My Husband Called Me From a Hotel Room and Forgot to Hang Up so I Heard Every Word
Let me say upfront that the way I handled this was not some chess move. I didn’t have a plan. I was just sitting in my kitchen on a Tuesday night eating leftover pasta and watching something on my laptop and then my phone lit up with Nate’s name and I answered it.
And it wasn’t Nate. I mean it was, eventually. But at first it was just sound. Background noise. The kind of muffled ambient hotel-room sound when a phone’s in someone’s pocket and they don’t know they’ve called. TV on low in the background, I think. What might have been an ice machine down the hall. I almost hung up because I thought it was a butt-dial and I’d done that to people before.
Then I heard a laugh. Not Nate’s. A woman’s. And then Nate’s voice, sort of far away, saying something I couldn’t make out. Then she said something back. And then he said her name.
Renata.
Like I said, I didn’t have a plan. My plan was I just didn’t hang up. I sat very still with my laptop paused and my pasta getting cold and I just listened. I could catch maybe every third or fourth sentence. Enough to get the picture. Not enough to know everything, which is its own kind of torture.
After maybe three minutes the sound changed like the phone shifted and then it went quiet. I think he either sat on it more or put it on a surface. Then I just had background noise again for a while. I don’t know how long I sat there, maybe five more minutes, listening to basically nothing.
Then the call disconnected.
I should back up because I keep jumping around. Nate and I have been married 16 years. I’m 44, he’s 46. Two kids — Cody is 17 and Maya just turned 13. Nate is in regional sales for some industrial equipment company, I’m a bookkeeper, I do mostly small business accounts from home. Our life is exactly as boring as that sounds. Nate travels probably twice a month. Sometimes more in busy quarters. I’ve been packing his bags and texting him to remember his charger for so long I stopped thinking of it as anything other than a routine.

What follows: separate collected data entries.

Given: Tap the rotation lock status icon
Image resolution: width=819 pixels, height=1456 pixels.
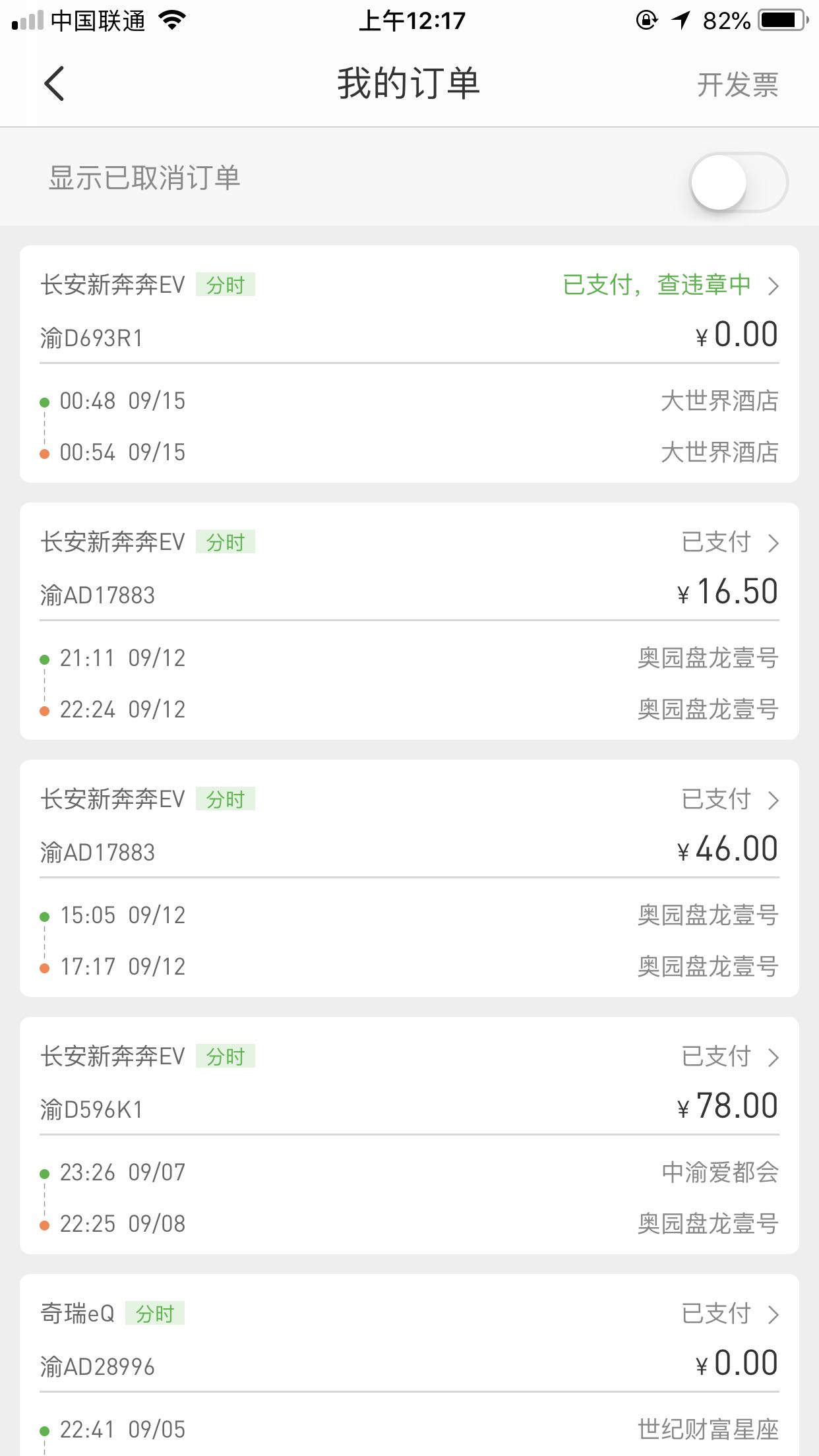Looking at the screenshot, I should pyautogui.click(x=646, y=20).
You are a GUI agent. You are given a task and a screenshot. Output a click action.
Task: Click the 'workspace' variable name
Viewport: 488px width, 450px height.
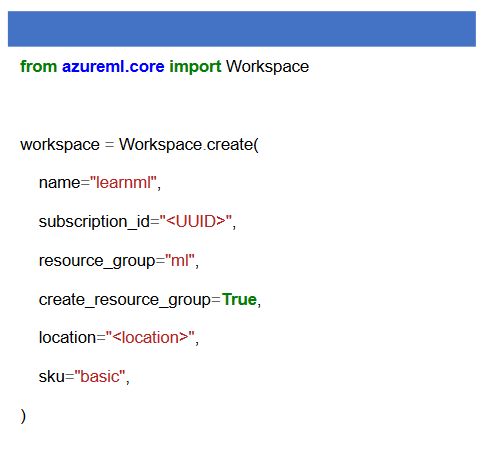(60, 145)
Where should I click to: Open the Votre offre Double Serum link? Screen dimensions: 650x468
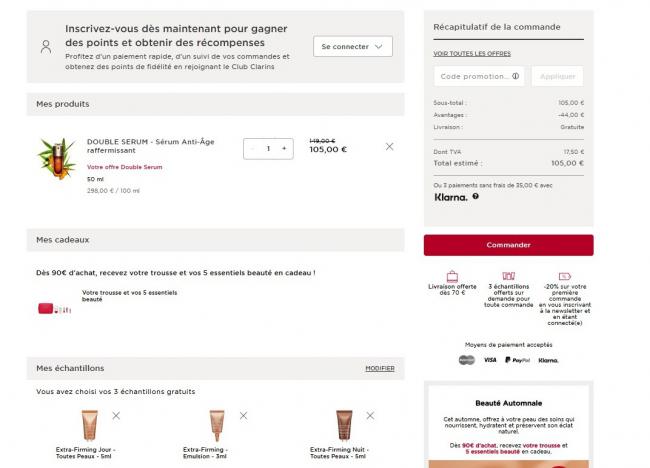tap(124, 167)
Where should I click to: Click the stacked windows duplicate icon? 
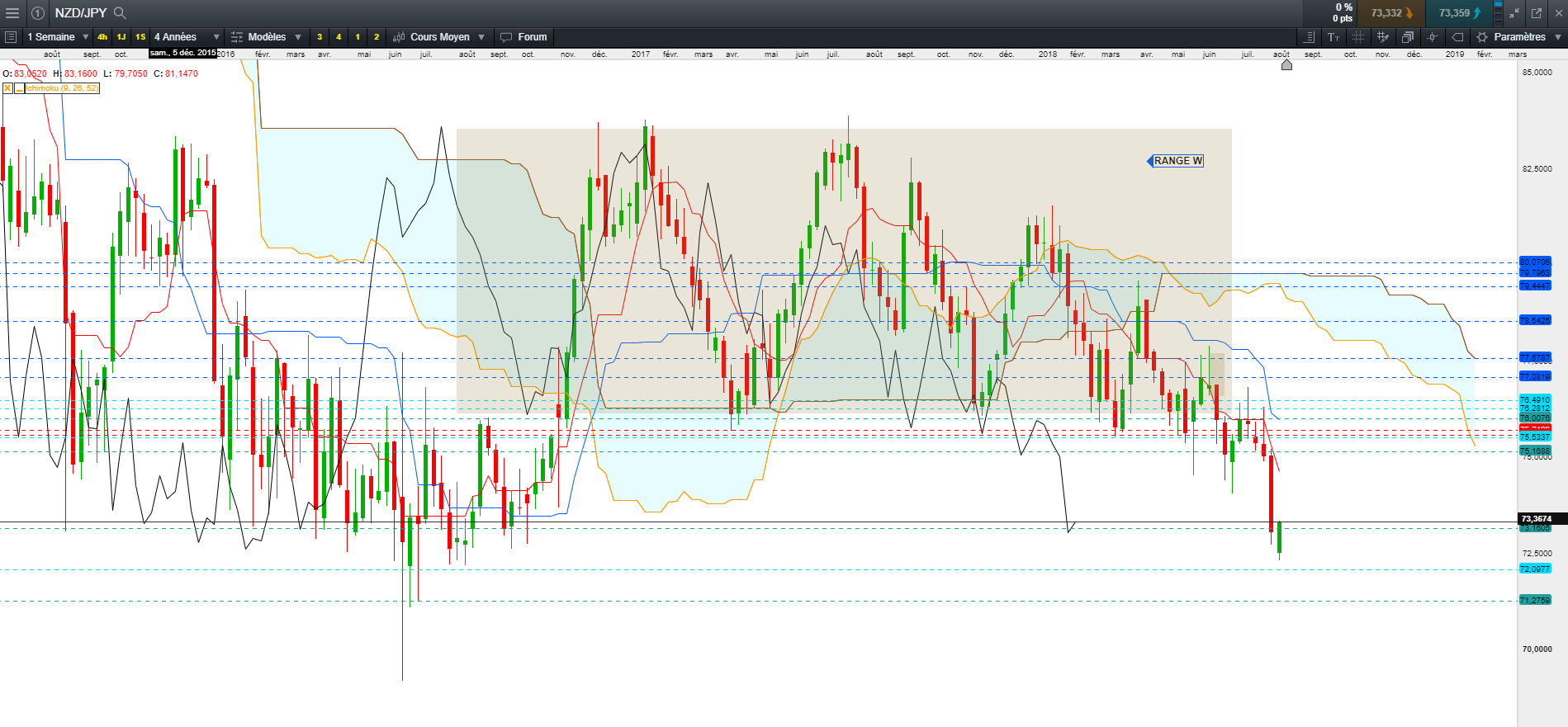coord(1408,37)
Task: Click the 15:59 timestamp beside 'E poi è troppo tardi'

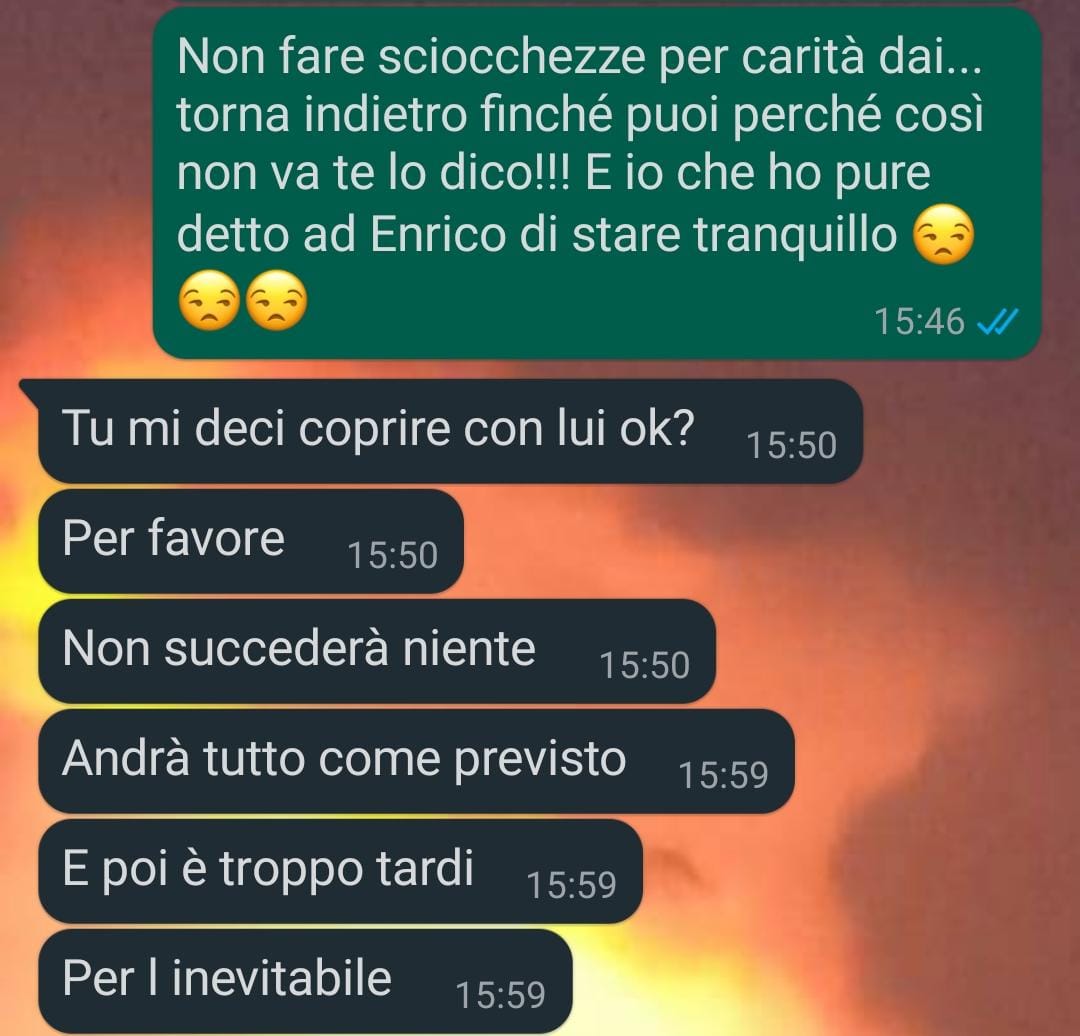Action: coord(572,885)
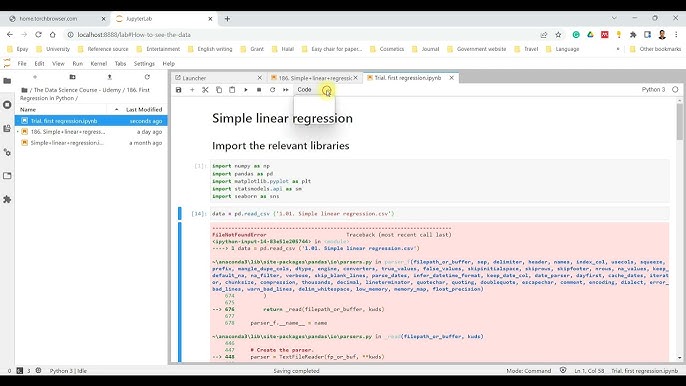Open the Extension Manager puzzle icon in sidebar
The image size is (686, 386).
coord(7,199)
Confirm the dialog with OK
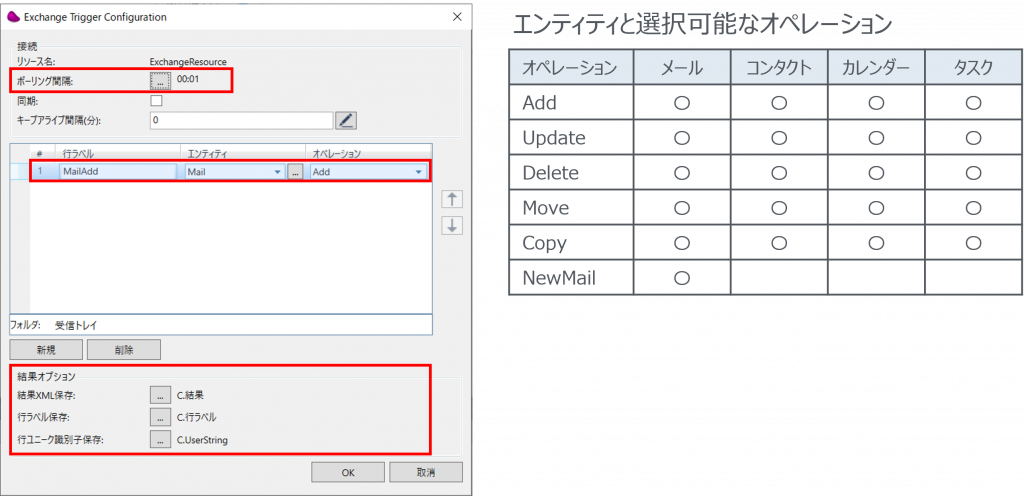1024x496 pixels. (347, 472)
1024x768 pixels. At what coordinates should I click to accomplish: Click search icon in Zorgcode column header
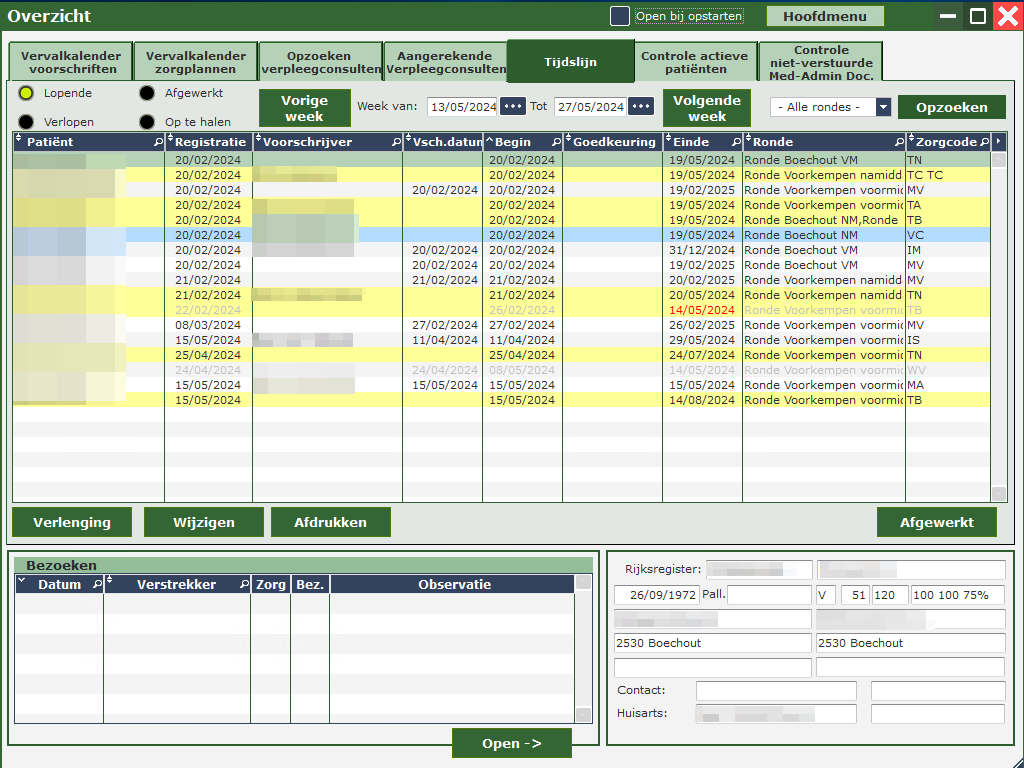point(984,143)

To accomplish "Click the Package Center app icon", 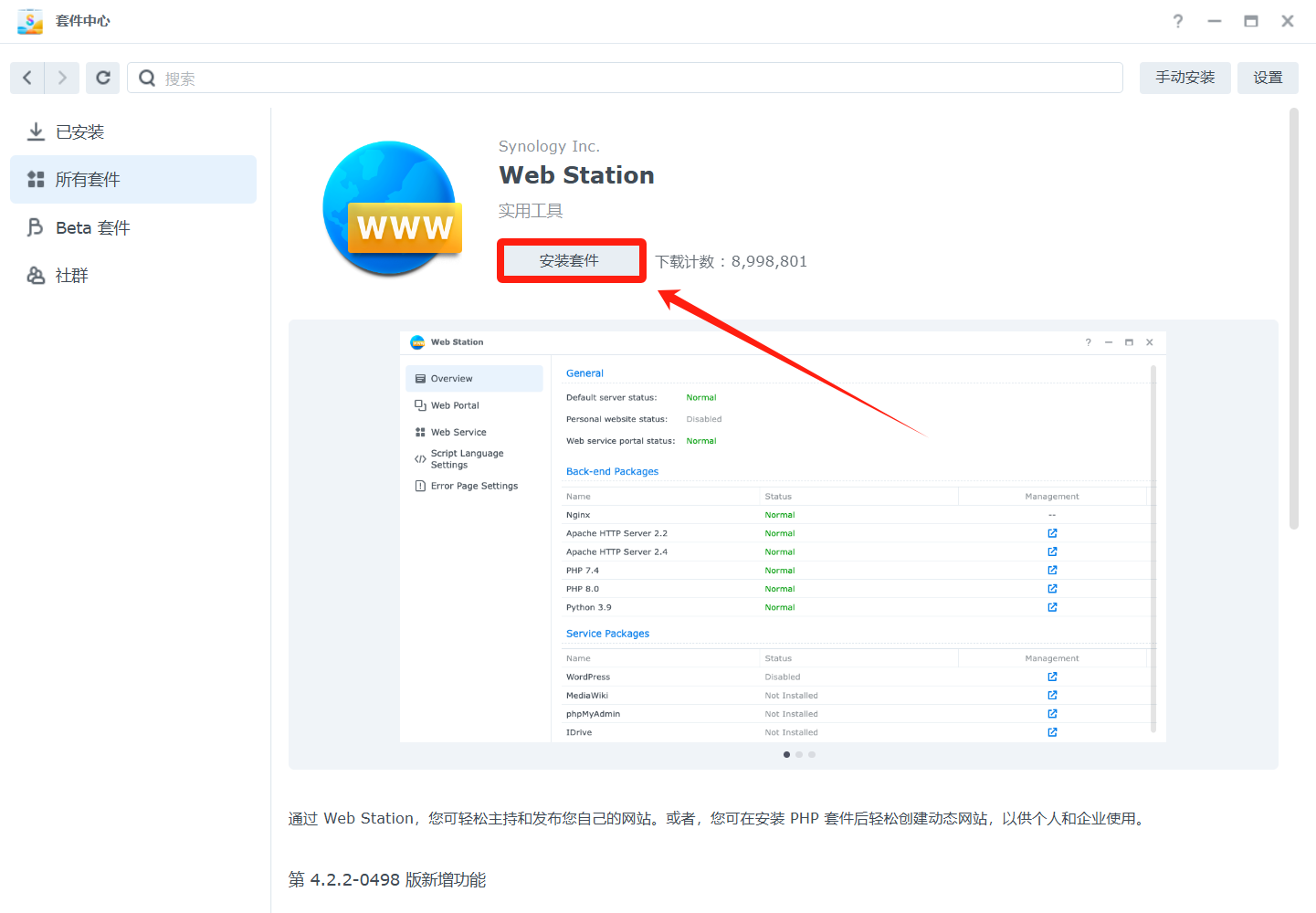I will point(30,21).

Renata. I didn’t know anyone named Renata. I knew most of Nate’s coworkers, or I thought I did. He talked about people from work at dinner sometimes. I replayed the three minutes I’d heard about four times in my head trying to match the voice to anyone I’d ever met.
I couldn’t.
I did something then that I’m going to tell you about even though it doesn’t make me look great. I called my sister, Dawn, who is the practical one, and I told her what happened. Her first question was “did you record it.” I said no and she said “Sandra.” Just like that. Just my name, like I’d told her something really stupid.
So I called Nate back.
I figured if I called him and he’d checked his call log he’d know he’d pocket-dialed me and he’d be bracing for it. So I wanted to see how he answered. He picked up on the second ring and he goes “hey, everything okay?” Very normal voice. Completely normal. I said yeah I just wanted to say goodnight. He said he was about to turn in early, long day. I said okay, sleep well. We hung up.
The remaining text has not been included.